Senate Finance Committee Chairman Max Baucus, a Democrat, and the panel’s leading Republican, Senator Chuck Grassley, said the drugmakers and allied groups could be behind dubious marketing practices that have coincided with a huge jump in deadly overdoses from painkillers known as opioids.
“These painkillers have an important role in health care when prescribed and used properly, but pushing misinformation on consumers to boost profits is not only wrong, it’s dangerous,” Baucus said in a statement.

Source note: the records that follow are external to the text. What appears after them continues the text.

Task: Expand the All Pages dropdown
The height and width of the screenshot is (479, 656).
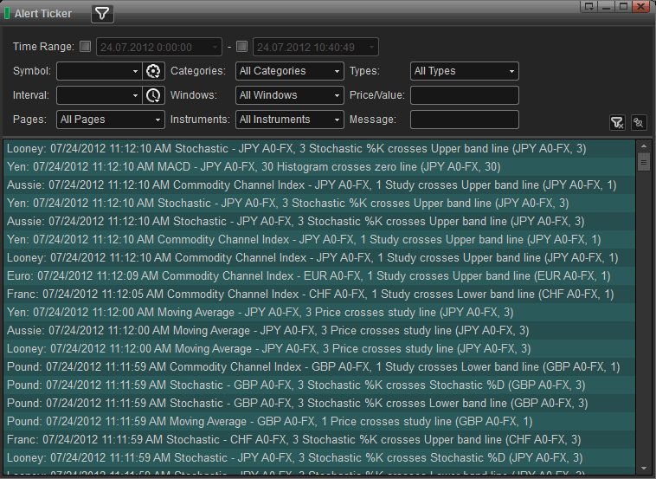Action: click(x=110, y=120)
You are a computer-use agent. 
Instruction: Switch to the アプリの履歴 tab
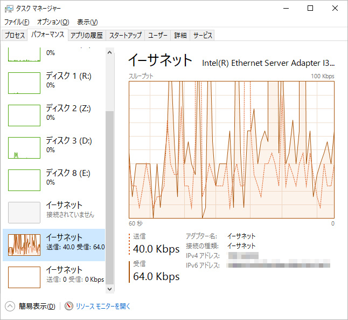point(87,36)
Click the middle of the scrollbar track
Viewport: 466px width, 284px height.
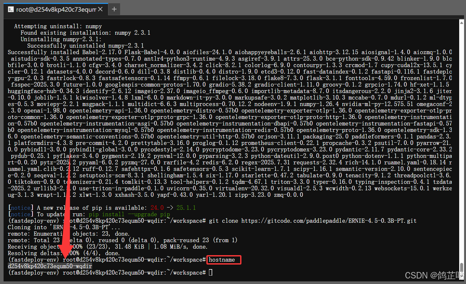coord(461,143)
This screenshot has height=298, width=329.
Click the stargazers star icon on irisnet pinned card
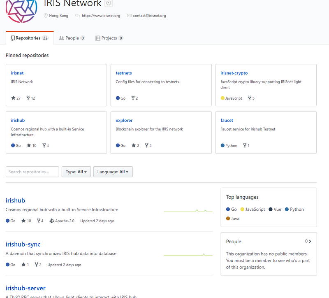coord(13,98)
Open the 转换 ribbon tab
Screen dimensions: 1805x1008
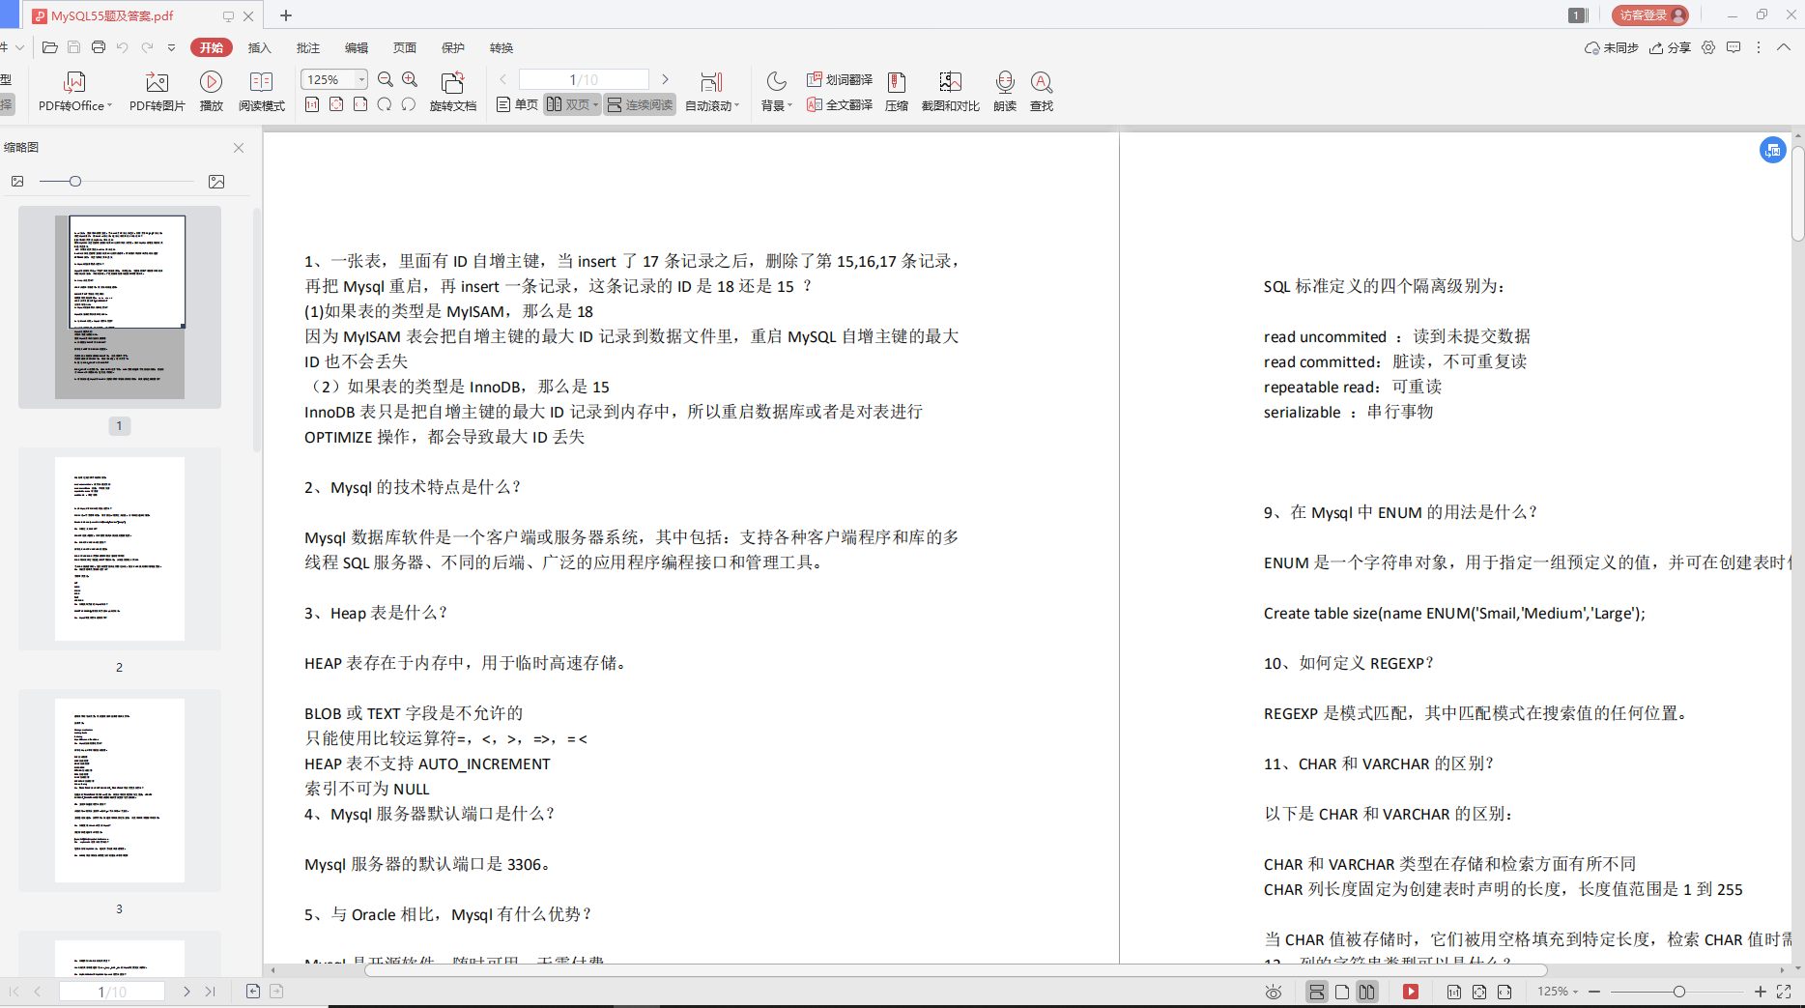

Baucus and Grassley said they sent letters to drugmakers Johnson & Johnson, Endo Pharmaceuticals and Purdue Pharma and seven medical groups seeking documents about their financial connections.
Officials at the three companies were not immediately available for comment.
Lawmakers hope to find out if medical groups have promoted misleading information about the risks and benefits of opioid use while receiving financial support from manufacturers.
The Senate investigation comes at a time when federal, state and local law enforcement officials are coming to grips with a national epidemic involving the illicit use of prescription drugs. Their abuse has surpassed heroin and cocaine as a source of fatal overdoses.
Opioids were involved in 14,800 overdose deaths in 2008, more than cocaine and heroin combined, according to the U.S. Centers for Disease Control and Prevention.
A crackdown spearheaded by the U.S. Drug Enforcement Administration has included healthcare companies including two Florida pharmacies operated by CVS Caremark Corp. and a distribution facility owned by Cardinal Health Inc..
Privately owned Purdue Pharma is the maker of OxyContin. Endo manufactures Percocet. Both have been linked to addiction and overdoses.
“There is growing evidence pharmaceutical companies that manufacture and market opioids may be responsible, at least in part, for this evidence by promoting misleading information,” Baucus and Grassley said in their letters.
One of the groups, the American Pain Foundation, posted a notice on its Web site saying its board of directors voted May 3 to dissolve the organization because of ongoing financial obligations.
The Senate probe follows an investigation by nonprofit news website ProPublica and the Washington Post, which found that the American Pain Foundation received 90 percent of its funding from the drug and medical device industry in 2010.
At the same time, it produced its guides for patients, policymakers and journalists that played down the risks of opioid painkillers and promoted the benefits.